In Maryland, police (moonlighting as security guards) used extreme force to eject a 26-year-old man with Downs Syndrome and a low IQ from a movie theater after the man insisted on sitting through a second screening of a film. Autopsy results indicate that Ethan Saylor died of complications arising from asphyxiation, likely caused by a chokehold.
In Florida, police armed with assault rifles fired three shots at a 27-year-old nonverbal, autistic man who was sitting on the ground, playing with a toy truck. Police missed the autistic man and instead shot his behavioral therapist, Charles Kinsey, who had been trying to get him back to his group home.

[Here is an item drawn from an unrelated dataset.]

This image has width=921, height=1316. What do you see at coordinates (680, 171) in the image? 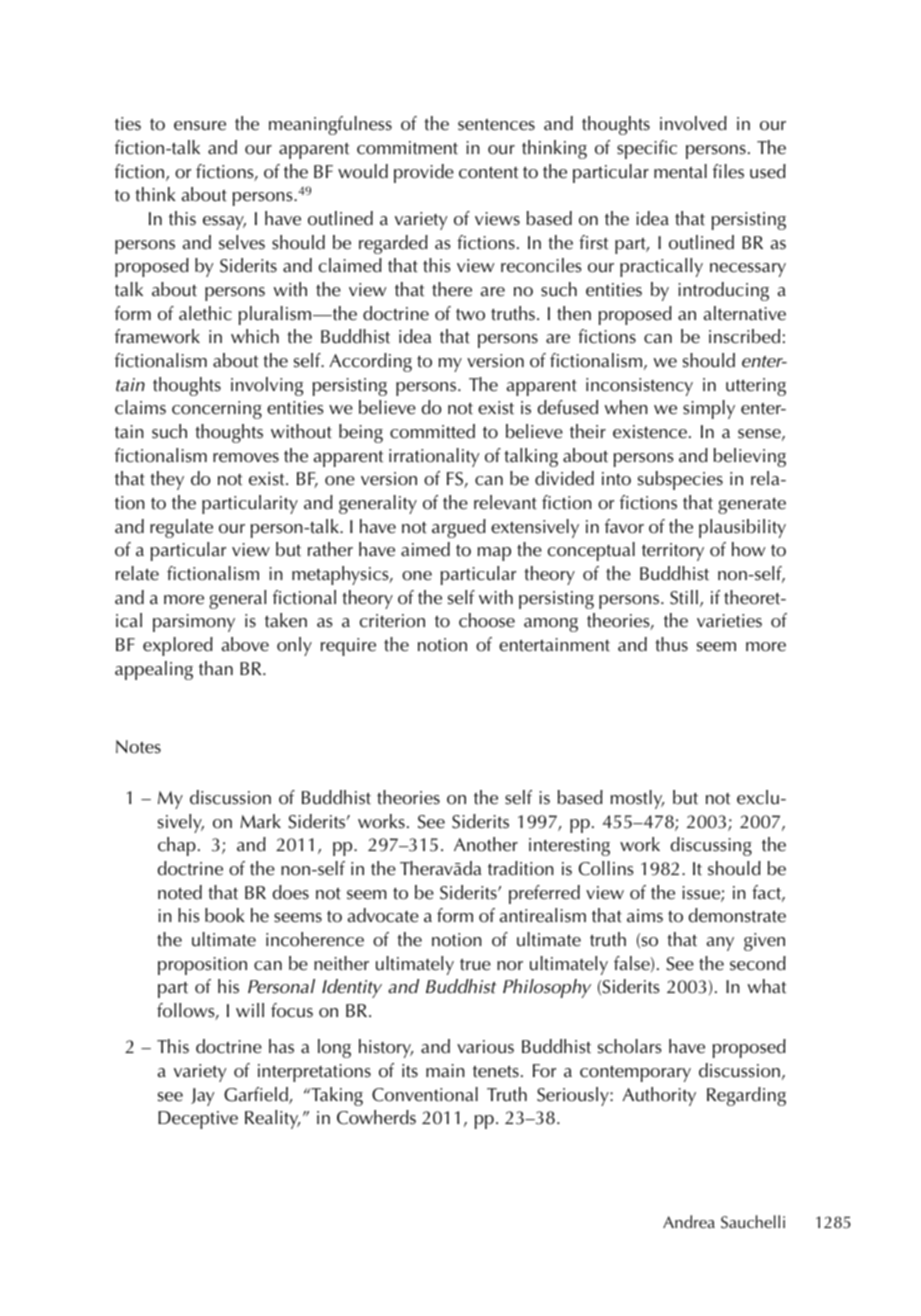
I see `mental` at bounding box center [680, 171].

The therapist, bleeding from a gunshot wound, was then handcuffed and left lying face down on the ground for 20 minutes.
These cases, and the hundreds—if not thousands—more that go undocumented every year speak to a crisis in policing when it comes to law enforcement’s failure to adequately assess, de-escalate and manage encounters with special needs or disabled individuals.
While the research is relatively scant, what has been happening is telling.
Over the course of six months, police shot and killed someone who was in mental crisis every 36 hours.
Where does this leave us?
For starters, we need better police training across the board, but especially when it comes to de-escalation tactics and crisis intervention.
A study by the National Institute of Mental Health found that CIT (Crisis Intervention Team)-trained officers made fewer arrests, used less force, and connected more people with mental-health services than their non-trained peers.
Second, police need to learn how to slow confrontations down, instead of ramping up the tension (and the noise).
Maryland police recruits are now required to take a four-hour course in which they learn “de-escalation tactics” for dealing with disabled individuals: speak calmly, give space, be patient.
One officer in charge of the LAPD’s “mental response teams” suggests that instead of rushing to take someone into custody, police should try to slow things down and persuade the person to come with them.
Third, with all the questionable funds flowing to police departments these days, why not use some of those funds to establish what one disability-rights activist describes as “a 911-type number dedicated to handling mental-health emergencies, with community crisis-response teams at the ready rather than police officers.”
In the end, while we need to make encounters with police officers safer for people with suffering from mental illness or with disabilities, what we really need—as I point out in my book Battlefield America: The War on the American People—is to make encounters with police safer for all individuals all across the board.